## Problem to solve:
Search the material below for the string "agent" and extract each line that has it.

*** Block opens ***

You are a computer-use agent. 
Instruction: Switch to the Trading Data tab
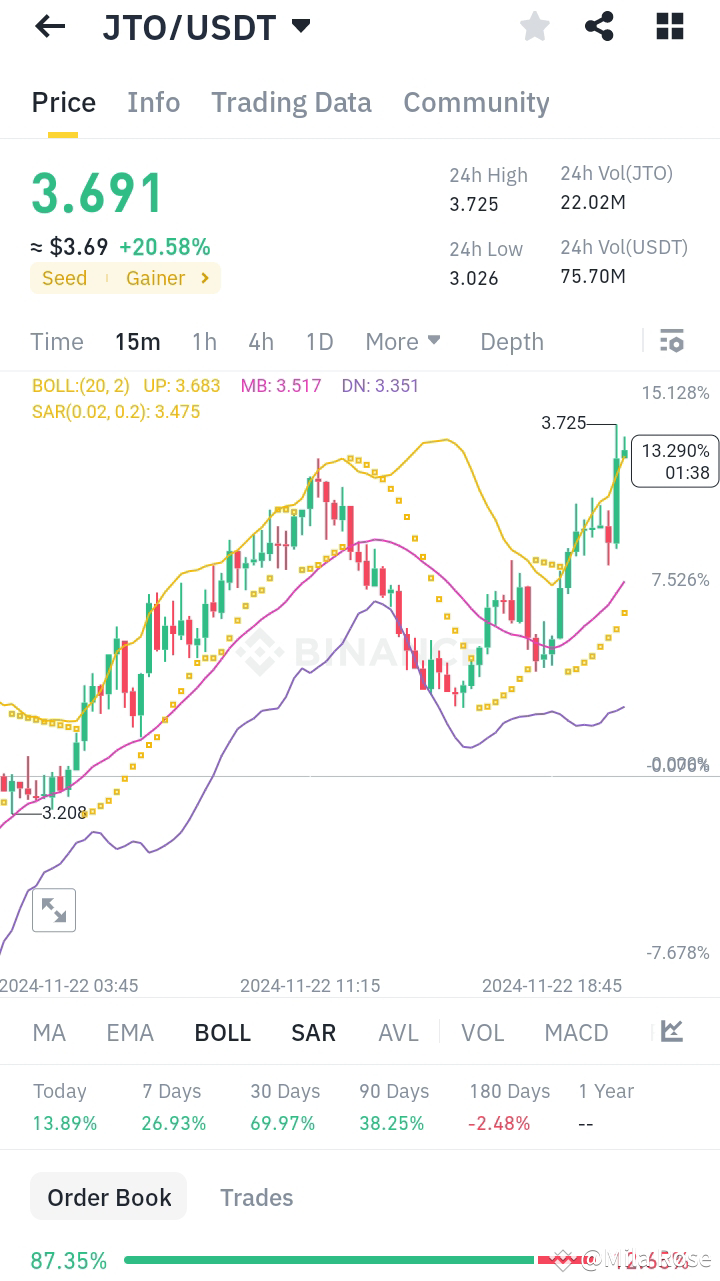tap(291, 102)
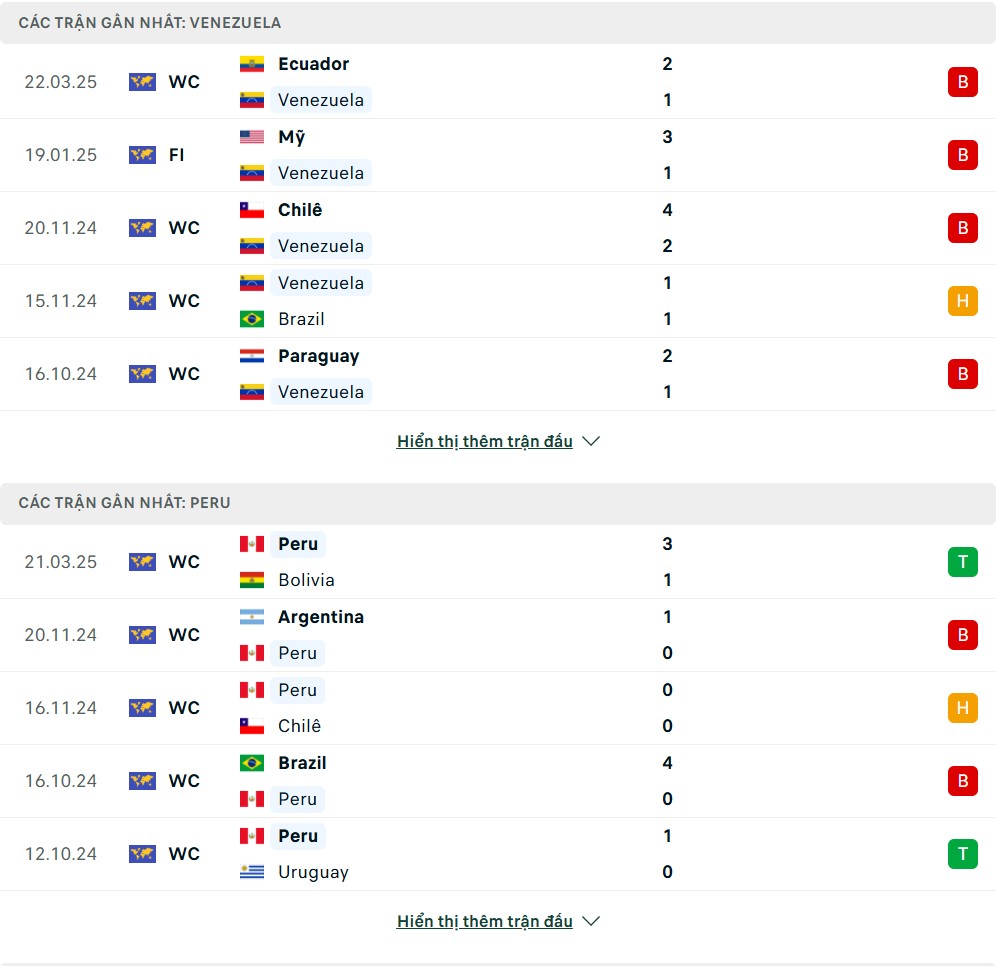
Task: Select the 'Các trận gần nhất: Venezuela' header
Action: point(149,23)
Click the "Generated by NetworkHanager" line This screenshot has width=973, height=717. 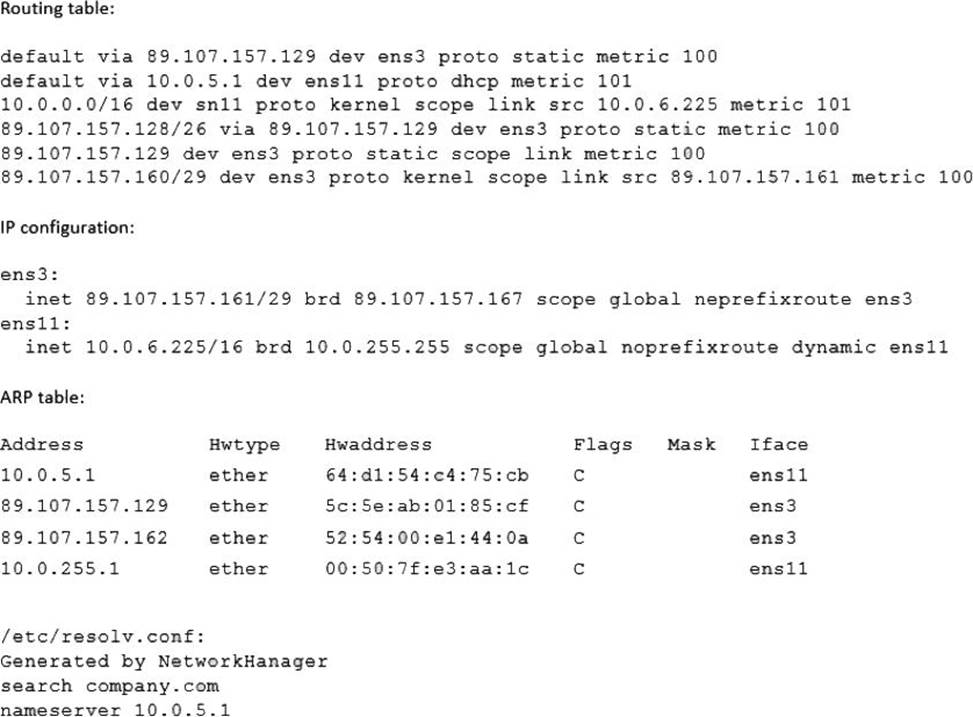[164, 661]
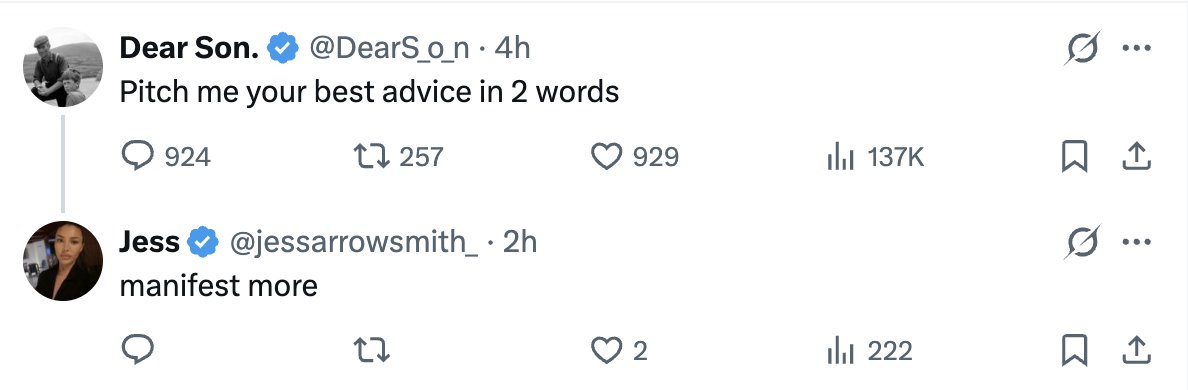Open Dear Son.'s profile picture

[63, 67]
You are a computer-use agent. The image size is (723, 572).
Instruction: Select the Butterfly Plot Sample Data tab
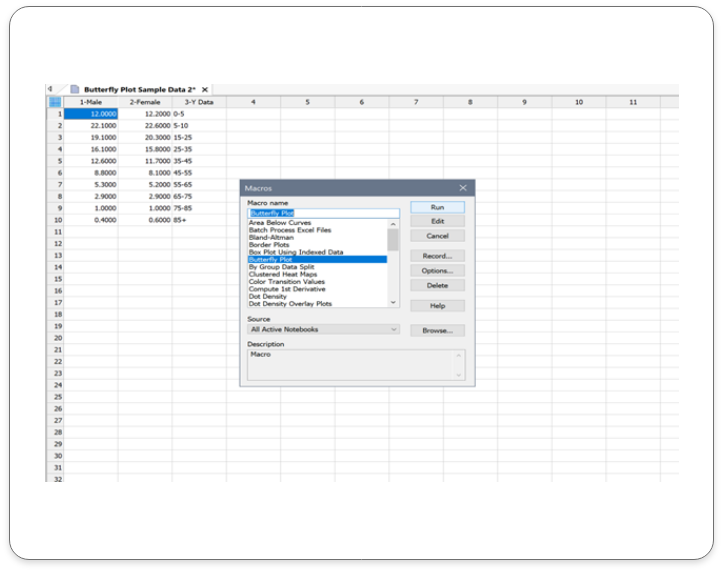point(138,89)
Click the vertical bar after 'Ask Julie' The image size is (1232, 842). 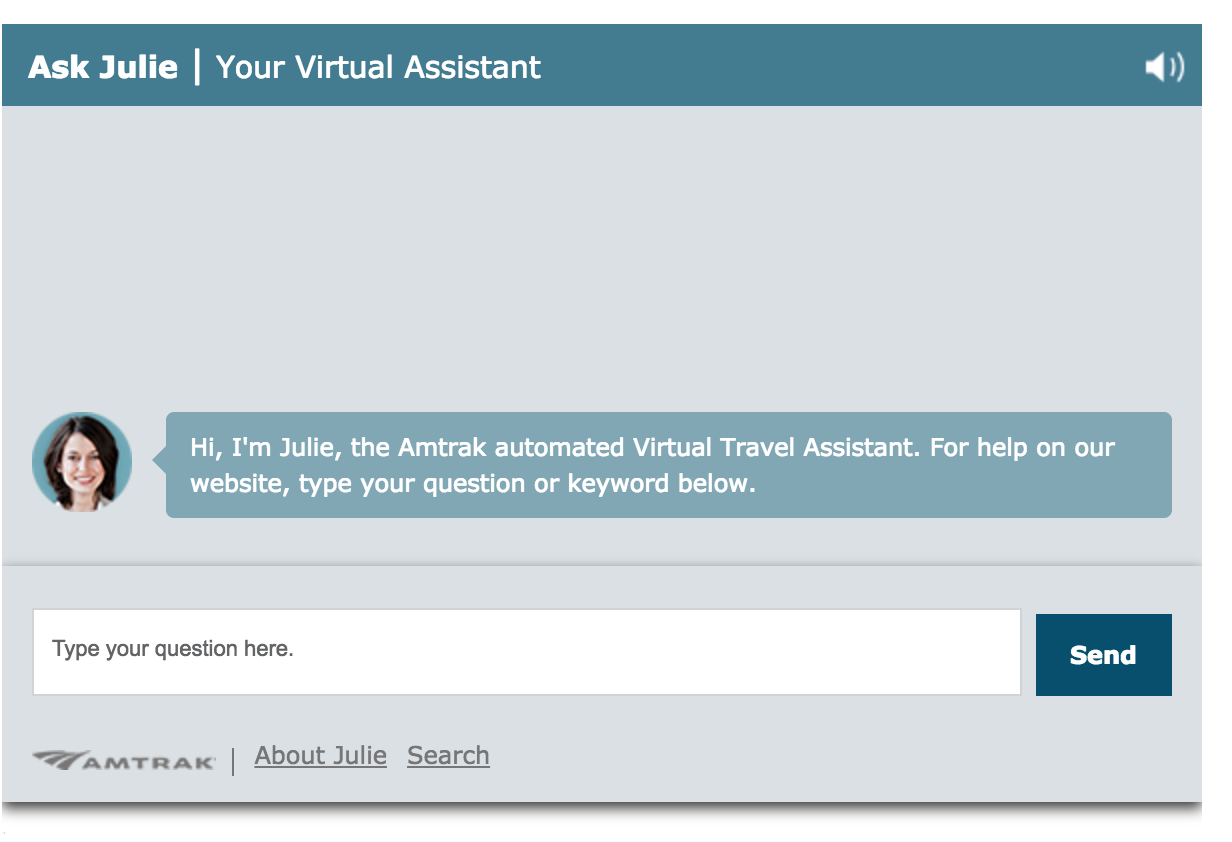coord(197,67)
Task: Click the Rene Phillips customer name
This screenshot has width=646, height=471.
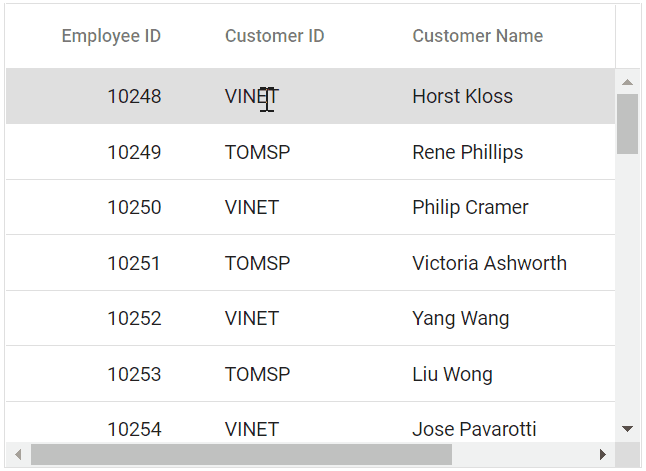Action: tap(467, 153)
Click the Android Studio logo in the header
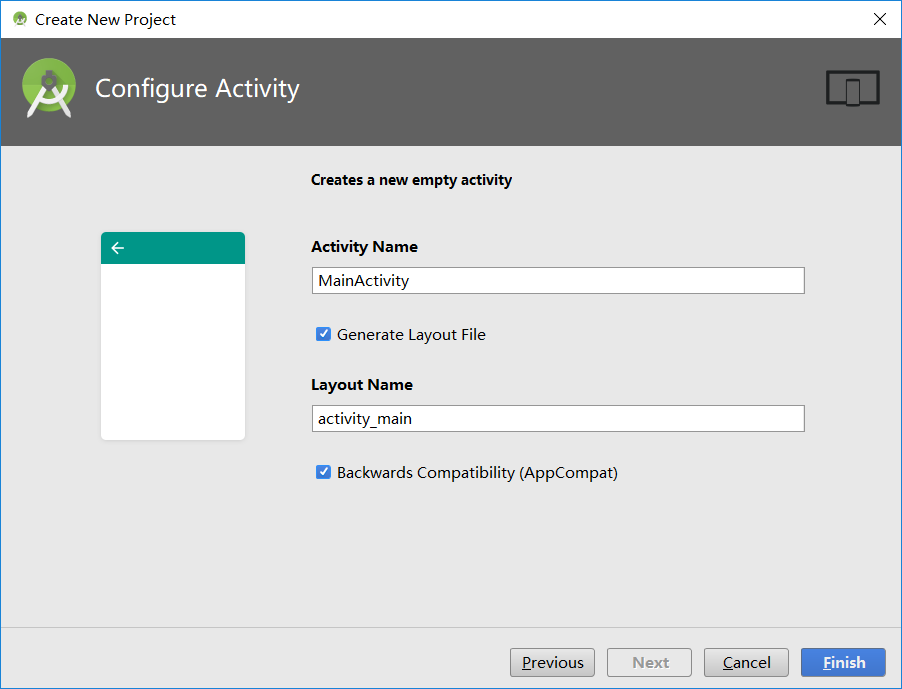902x689 pixels. tap(48, 87)
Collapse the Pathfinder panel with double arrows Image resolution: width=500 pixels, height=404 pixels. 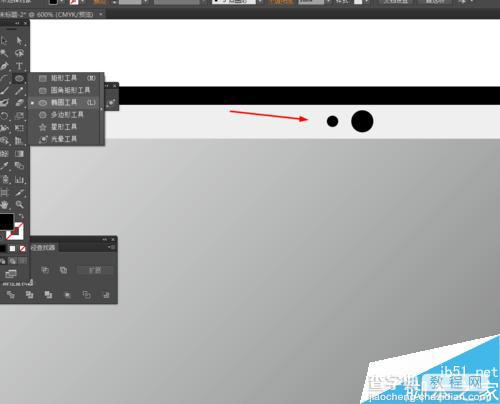coord(105,239)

*** Block closes ***

## Completed task:
You are a computer-use agent. 
You are a computer-use agent. The image size is (723, 572).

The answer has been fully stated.